I do see one real-world issue with high compensation, but it has nothing to do with ethics. It has to do with statistical interpretation. If you start dangling too much money to participate in a trial, you may change the kind of people who participate in the trial. These individuals might not be representative of the actual users of the drug. The problem is similar to running a drug trial in the US versus Japan. The US has a pretty diverse population with respect to genetics. Japan, in contrast, is almost entirely ethnic Japanese. If you were to somehow succeed in using Japanese trial data to market an acne cream in the US, the same drug that cleared up Japanese faces might result in Venezuelans having their noses fall off!

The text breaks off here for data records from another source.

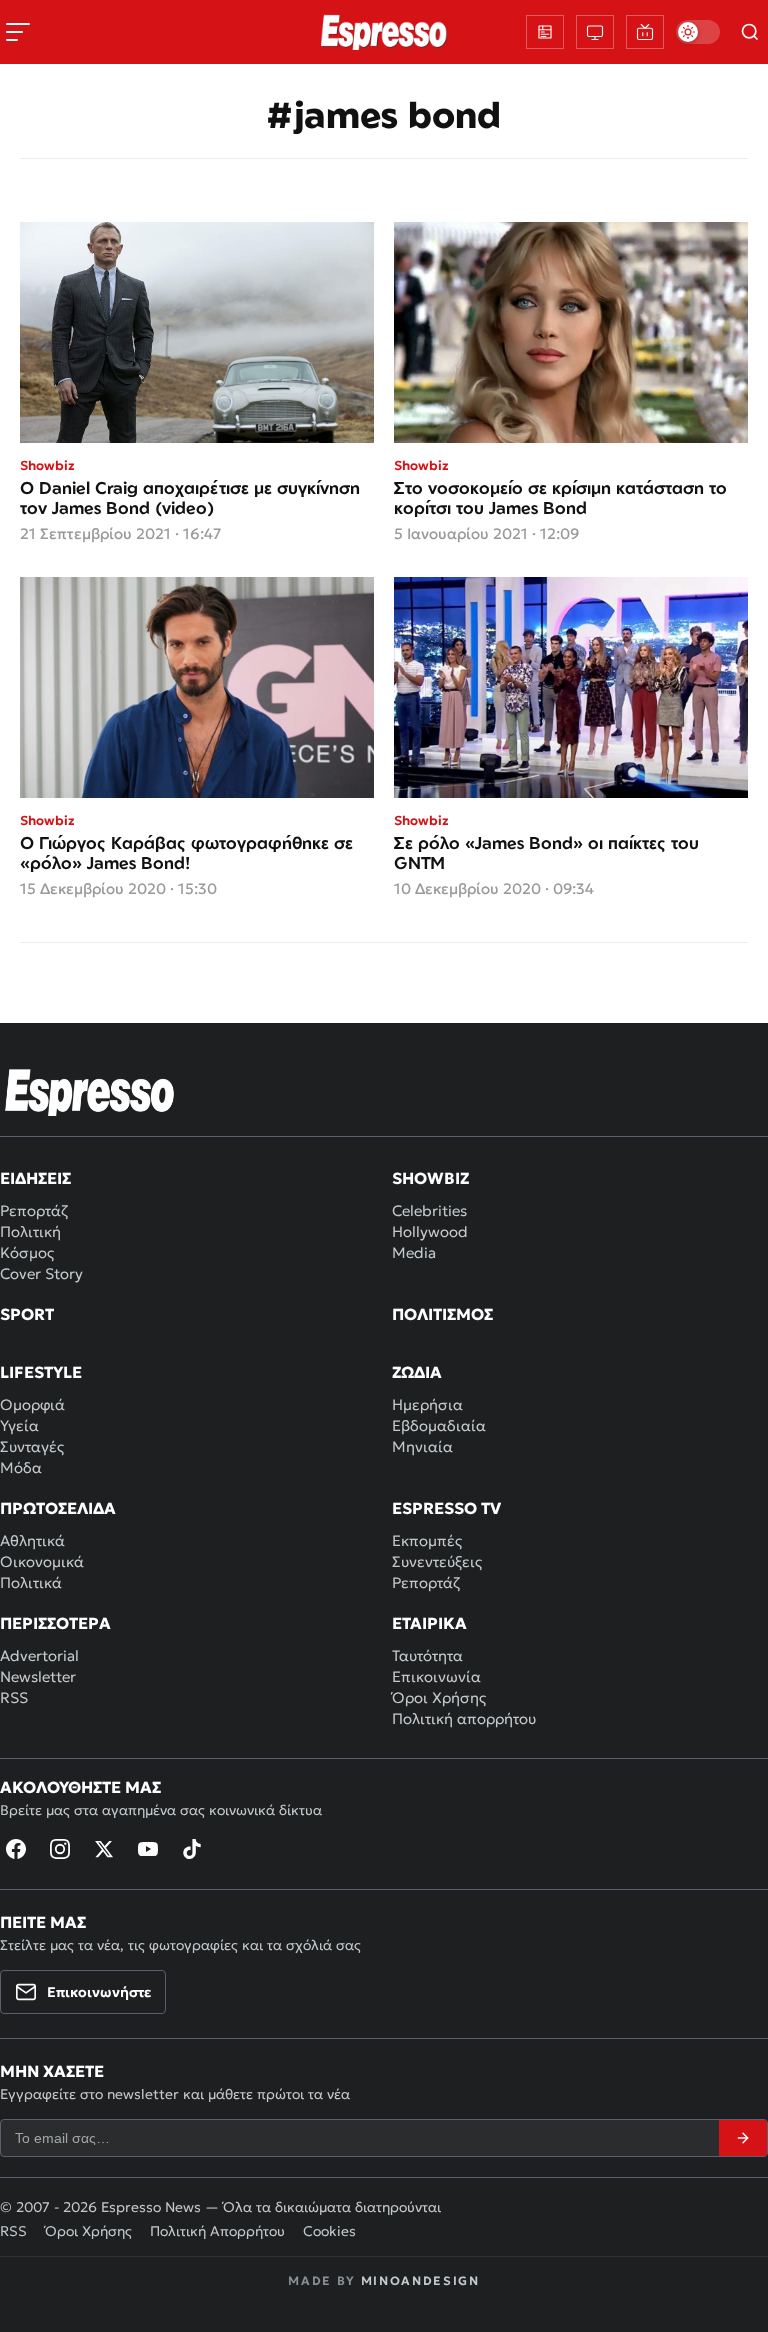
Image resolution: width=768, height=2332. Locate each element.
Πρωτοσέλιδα (58, 1508)
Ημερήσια (427, 1404)
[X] (104, 1849)
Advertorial (39, 1655)
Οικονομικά (42, 1561)
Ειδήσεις (35, 1178)
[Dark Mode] (698, 32)
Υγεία (19, 1425)
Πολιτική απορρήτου (464, 1718)
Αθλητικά (32, 1540)
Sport (27, 1314)
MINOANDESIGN (420, 2280)
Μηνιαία (422, 1446)
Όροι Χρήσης (439, 1697)
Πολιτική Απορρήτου (217, 2231)
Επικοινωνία (436, 1676)
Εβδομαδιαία (439, 1425)
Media (414, 1252)
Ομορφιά (32, 1404)
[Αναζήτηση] (750, 32)
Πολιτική (30, 1231)
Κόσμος (27, 1252)
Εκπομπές (427, 1540)
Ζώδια (417, 1372)
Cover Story (41, 1273)
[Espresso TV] (645, 32)
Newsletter (38, 1676)
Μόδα (21, 1467)
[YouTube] (148, 1849)
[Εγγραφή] (743, 2138)
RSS (14, 1697)
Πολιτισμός (442, 1314)
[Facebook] (16, 1849)
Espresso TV (446, 1508)
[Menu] (18, 32)
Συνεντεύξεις (437, 1561)
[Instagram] (60, 1849)
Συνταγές (32, 1446)
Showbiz (430, 1178)
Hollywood (430, 1231)
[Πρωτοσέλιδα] (545, 32)
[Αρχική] (90, 1092)
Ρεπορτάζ (34, 1210)
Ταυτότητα (427, 1655)
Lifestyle (41, 1372)
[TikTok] (192, 1849)
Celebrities (429, 1210)
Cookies (329, 2231)
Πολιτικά (31, 1582)
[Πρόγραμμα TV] (595, 32)
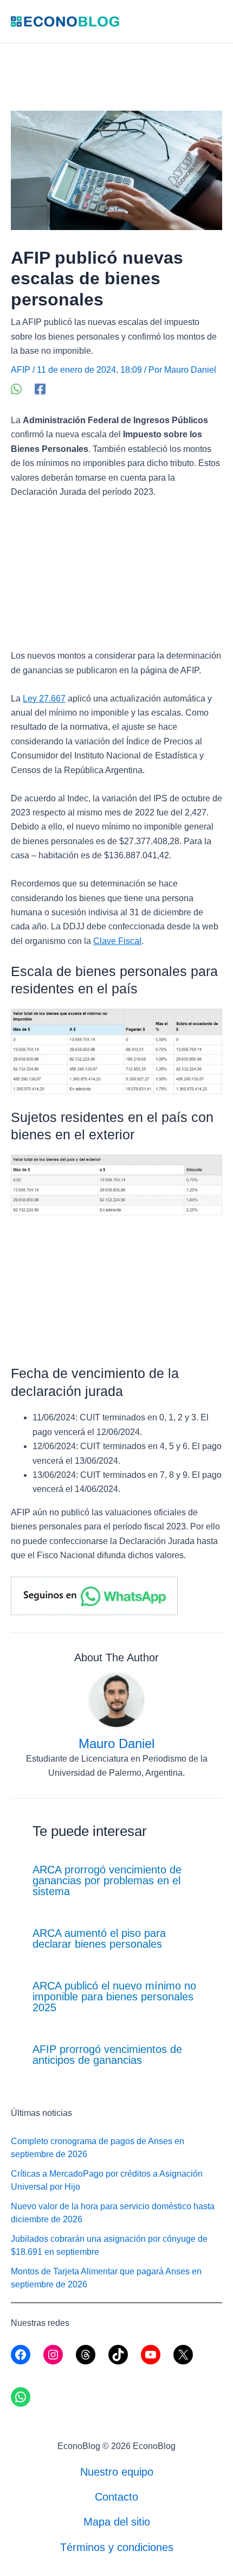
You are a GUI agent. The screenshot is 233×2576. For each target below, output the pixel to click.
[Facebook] (40, 389)
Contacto (116, 2497)
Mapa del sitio (116, 2522)
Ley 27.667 (44, 698)
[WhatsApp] (16, 389)
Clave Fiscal (117, 941)
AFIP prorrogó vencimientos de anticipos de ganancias (107, 2054)
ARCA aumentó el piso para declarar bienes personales (99, 1938)
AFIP (20, 369)
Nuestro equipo (116, 2472)
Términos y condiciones (116, 2547)
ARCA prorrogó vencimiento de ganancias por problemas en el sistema (107, 1880)
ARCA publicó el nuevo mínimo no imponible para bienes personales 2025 (114, 1996)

However, I'm cautiously optimistic that higher compensation could make trials more representative. In my mind, I could see how African-Americans, who tend to participate in trials at a lower rate than their Caucasian fellow humans, would, if only for the shameful history of the Tuskegee Syphilis Study, require greater compensation to take the risk of participating in a trial.
I agree with your points, but compensation must be approved by the independent institutional review board, who is accountable to national ethical review boards and thus acts very conservatively.
It just seems unfair to subjects to me. Not to mention paternalistic. Every other actor in the process gets enriched based on (limitless it seems) market rates for their contribution, except for the subjects who take on all the risk.
Depending on the trial design it can be less (less frequent follow up, less invasive testing) or a lot more (say doing multiple MRIs or other expensive imaging).
It’s kind of mind blowing when you think about the really big trials for medications like cholesterol. Trials are often 30,000 or more patients, in two trials for 2-3 years.
You’re roughly talking about $2B or more just for phase 3 (ignoring all the earlier trials and preclinical work).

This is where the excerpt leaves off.